FRANCESCO RICCI-BITTI: L'ATP et la WTA sont des organisations commerciales qui gèrent une grande partie des tournois tout au long de l'année. L'ITF est en revanche l'institution du tennis, en quelque sorte son gouvernement. Notre activité commence tout en bas de l'échelle, avec le développement et les juniors et va jusqu'au sommet, avec la gestion des tournois du Grand Chelem, de la Coupe Davis et de la FedCup, et du tournoi olympique. Et ce sont bien ces événements-là qui sont les plus importants du calendrier de la saison!

"Notre mission: gouverner et servir"

tsrsport.ch: - Concrètement, quelle est la mission de la Fédération internationale?

FRANCESCO RICCI-BITTI: Elle se divise en trois points: 1. gestion de l'intégrité du sport (règles, dopage, etc.). 2. développement dans les pays qui en ont besoin. D'ailleurs, des joueurs comme le Brésilien Gustavo Kuerten, le Chypriote Marcos Baghdatis, l'Indien Leander Paes ou la Bélarusse Victoria Azarenka sortent tous de nos programmes de développement. 3. organisation en tant que propriétaire des Coupe Davis et FedCup.

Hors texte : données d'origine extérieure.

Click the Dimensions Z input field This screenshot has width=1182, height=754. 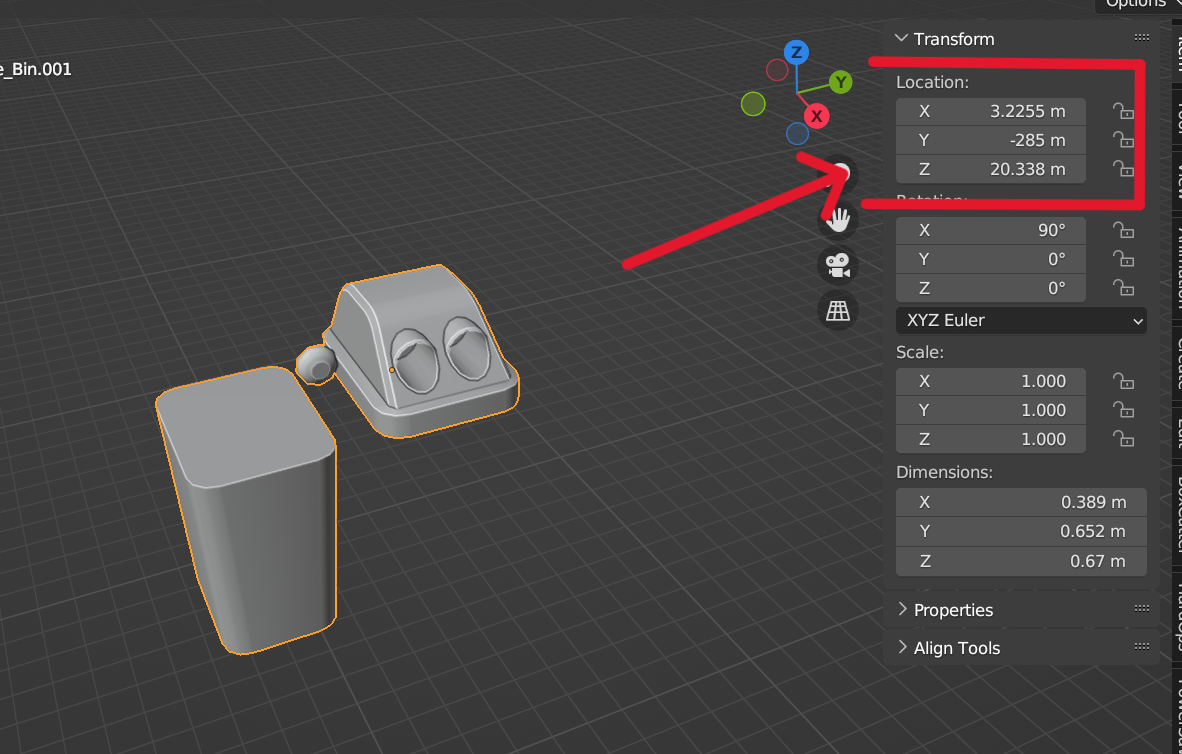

En résumé, notre mission est de gouverner et de servir nos 205 pays-membres. Cela va de l'USTA (USA), qui est même plus grande que nous, à la toute petite Fédération du Congo. L'ATP et la WTA ne gèrent eux que 35-40 nationalités différentes... Nos missions ne sont d'ailleurs pas les mêmes, puisque l'ATP et la WTA contrôlent une marque. Leur but est d'optimiser les profits. Mais au final, si tout ceci n'était qu'une pyramide, le sommet serait quand même constitué des tournois du Grand Chelem... Mais en général, nos relations avec l'ATP et la WTA sont assez bonnes.

Francesco Ricci-Bitti express

Première chose faite le matin: je lis d'abord les journaux, et je déjeune.

Plat préféré: à force de voyager partout, de participer à toutes sortes de dîners officiels, je me réjouis à chaque fois de manger quelque chose de très simple. Mais même si je suis italien, je ne suis pas forcément un grand fan des pâtes!

Boisson favorite: le vin blanc et l'eau minérale. Mais pas trop de vin (rires)!

Lieu de vacances préféré: la maison familiale, dans la campagne de Bologne. Pour mon travail, j'habite à Londres, mais quand je veux me reposer vraiment, je vais dans mon appartement à Rome.

Plus grande qualité: je passe peu de temps sur chaque problème. Ca vient de mon expérience dans le business.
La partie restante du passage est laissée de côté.